Power Set of Empty Set

The power set of a set is defined as the set of all possible subsets of that set. In other words, it is the collection of all possible combinations of the elements of the given set.

The empty set, also known as the null set, is a set that contains no elements. It is denoted by the symbol Ø or {}.

Calculating the Power Set

To calculate the power set of a set, we consider all possible combinations of the elements of the set.

For example, consider the set A = {1, 2}.

The power set of A is calculated as follows:
- The set A has two elements, so there are 2^2 = 4 possible combinations.
- The power set of A is {Ø, {1}, {2}, {1, 2}}.

Power Set of Empty Set

The power set of the empty set is a special case. Since the empty set contains no elements, it has no possible combinations.

Definition of Subset

A subset is a set that contains only elements that are also in another set. In other words, all the elements of the subset are also present in the larger set.

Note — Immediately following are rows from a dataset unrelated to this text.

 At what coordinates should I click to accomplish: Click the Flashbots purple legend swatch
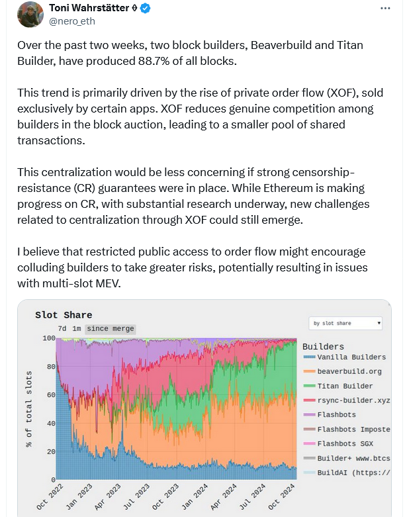[x=309, y=415]
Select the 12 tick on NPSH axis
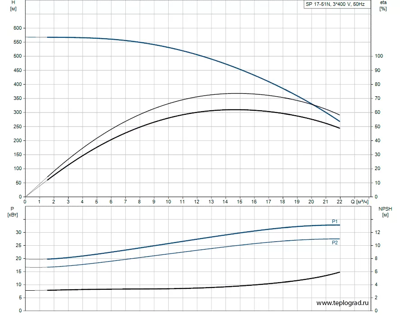 pyautogui.click(x=378, y=232)
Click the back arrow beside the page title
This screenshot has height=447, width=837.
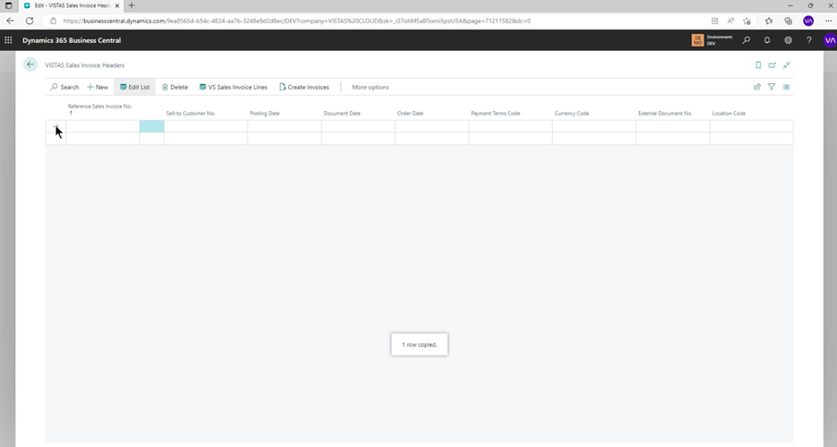coord(30,64)
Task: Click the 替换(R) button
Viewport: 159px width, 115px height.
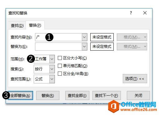Action: pyautogui.click(x=48, y=96)
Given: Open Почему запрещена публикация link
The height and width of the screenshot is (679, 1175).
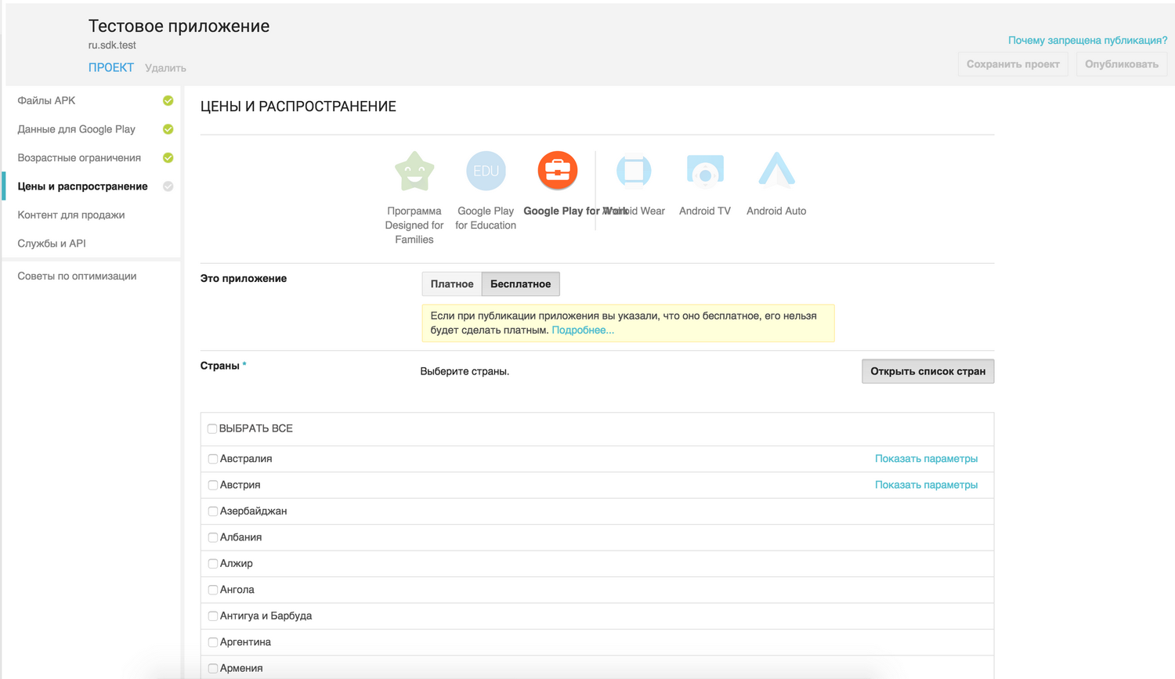Looking at the screenshot, I should coord(1087,40).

For example, if A = {1, 2, 3} and B = {2, 3}, then B is a subset of A because all the elements of B (2 and 3) are also present in A.

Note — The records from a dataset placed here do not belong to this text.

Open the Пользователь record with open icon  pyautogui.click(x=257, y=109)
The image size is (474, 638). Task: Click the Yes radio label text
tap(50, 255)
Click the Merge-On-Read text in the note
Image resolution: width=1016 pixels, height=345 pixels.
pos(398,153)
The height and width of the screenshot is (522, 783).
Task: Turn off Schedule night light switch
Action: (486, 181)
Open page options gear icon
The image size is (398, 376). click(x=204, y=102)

Number of Subsets of the Empty Set

By definition, the empty set is a subset of every set, including itself. Therefore, the power set of the empty set must include both the empty set and the set itself.

So, the power set of the empty set contains exactly two subsets: the empty set and the set itself.

Answer

Therefore, the correct answer is option A) One. The power set of the empty set has exactly one subset, which is the empty set itself.